More importantly, there is meaning in handwriting. We can learn things from how different people wrote the same thing. And people do try to convey subtleties of meaning through drawing the same letter in different ways, and of course, most importantly, you completely ignored the actual point I was trying to make, that even if we ignore that and assume every B is always the same we aren't talking about content. We are talking about storage media. Smearing ink on paper isn't a digital process even if you're literally just writing 1s and 0s. There have been digital ways of storing information for as long as there have been analog ones. Things like beads or knots in ropes. The reason you never hear about them isn't because they didn't exist. It's because all the information they contain has decayed to nonsense. Digital is very binary that way. It's perfectly retrievable until it's perfectly gone. We have a lot of techniques now to help extend that useful life, but they still all require active maintenance, and most digital storage media has an average lifespan in single digit years. Even for digital information, the oldest stuff we still have around was stored in analog ways.
True, but analog cylinders are going to be the ones people after the world burns can find and still listen. I wouldn't count any old CDs play at that point anymore.
Not just any time it's copied or generally over time, but each playback can degrade the quality. Record pins erode the channels, magnetic heads affect the strength of the magnetic field they read.
Reads, copies, and time don't (necessarily) degrade digital media, even with lossy compression (time can, but any time it's copied, it resets the clock to as good as the media can give; analog doesn't get that reset). Lossy compression only degrades it on conversion and there's a bunch of control over the shape of that degradation (with the intent of it not being detectable to our ears, though it obviously also depends on the bandwidth available).
That is an actual fair criticism. Well, part of it. All of our current digital media technology actually degrades over time faster than analog ones, but they're so easy to copy that it's not really a problem for things that people like to make copies of. It is a problem for archiving though. I wasn't trying to argue that digital has no advantages. Just that it's not magically better in every way.
But if you lose the information how to turn those bits into music, it is gone forever. That Edison cylinder is pretty easy to play compared to that opus or mp3 file you found from the grave 40000 years from now.
You can sit here and have an argument about Nyquist-Shannon, but it isn't relevant for lots of music made in the past 40 years since it was made or recorded digitally.
If your work was made with a DAW there's no point to analog.
I've got a record from a smaller artist somewhere that I swear has fucking mp3 compression in it, because they don't know how to export their shit like an adult.

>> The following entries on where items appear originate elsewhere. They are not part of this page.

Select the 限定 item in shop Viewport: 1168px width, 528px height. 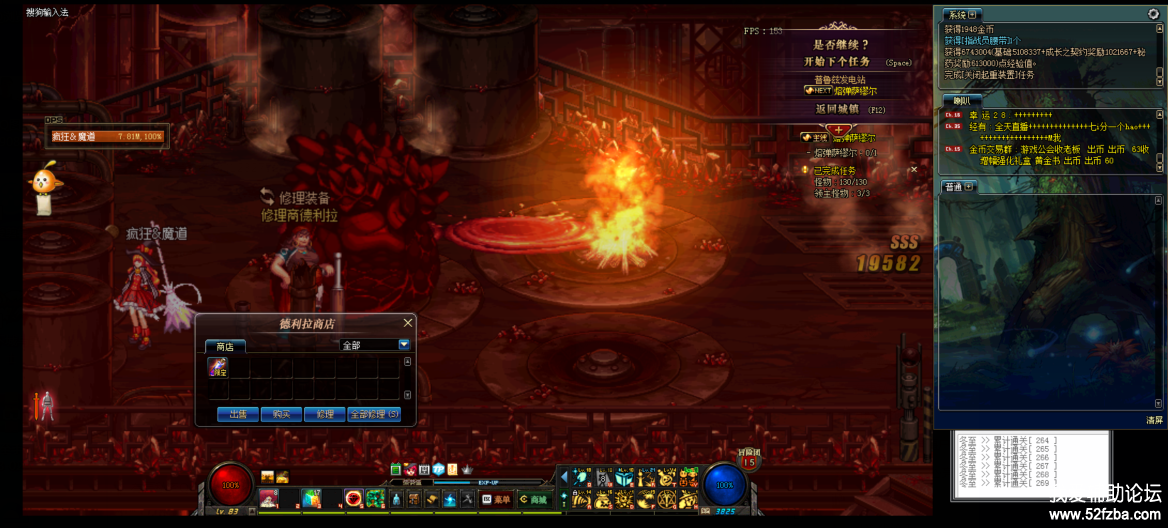click(x=217, y=367)
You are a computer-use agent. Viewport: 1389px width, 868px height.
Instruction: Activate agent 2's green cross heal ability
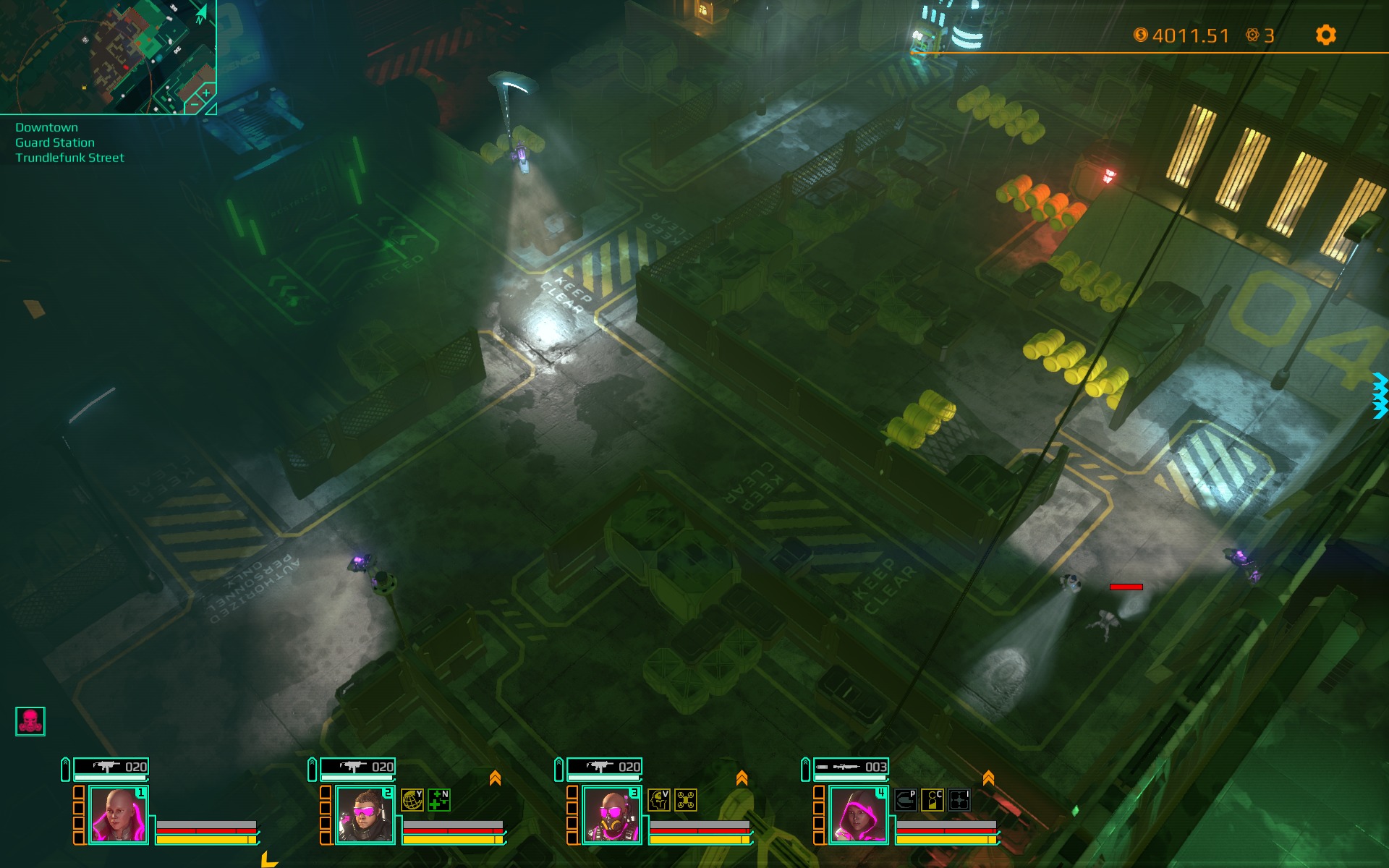(439, 800)
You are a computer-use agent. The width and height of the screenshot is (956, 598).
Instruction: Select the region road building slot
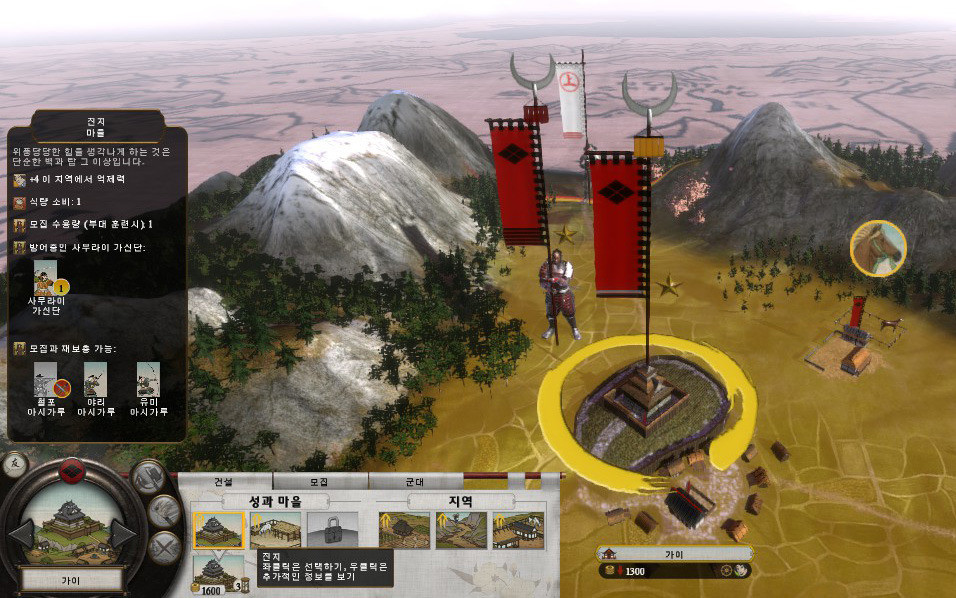pyautogui.click(x=461, y=529)
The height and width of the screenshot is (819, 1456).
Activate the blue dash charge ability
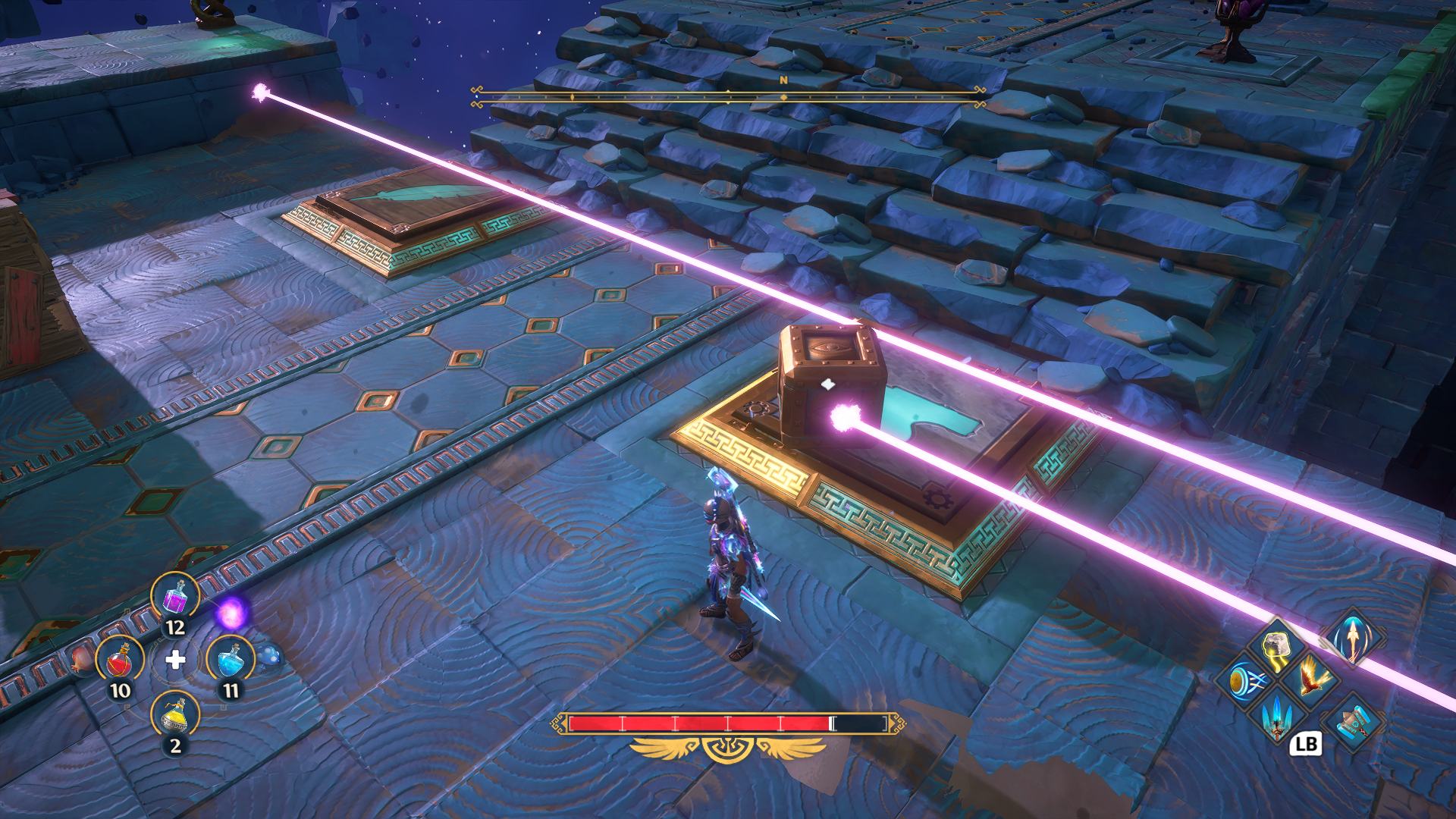click(1244, 680)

The only meaningful difference between them is that digital is cheaper to copy. Your ears are analog though, so everything you've ever heard in your entire life is 100% pure analog, and I explicitly said in the post you seem to think that you're disagreeing with that they're both orders of magnitude better than they need to be.
@zephr_c@nifty The character in the drawing is Hatsune Miku, so this is alluding to vocaloid music which could be produced purely digitally as you say.
Sure, and there's nothing wrong with that. They're both plenty good enough, and digital is cheaper to copy accurately. It's also actually possible to make a copy of a copy of a copy digitally and have it still be accurate. I wasn't attempting to say we shouldn't use digital, or that it has no advantages, just that the argument in the original post makes no sense.
True. I wasn't trying to argue that there are no advantages to digital, or even that we should go back to analog. Just that the argument in the post doesn't make sense.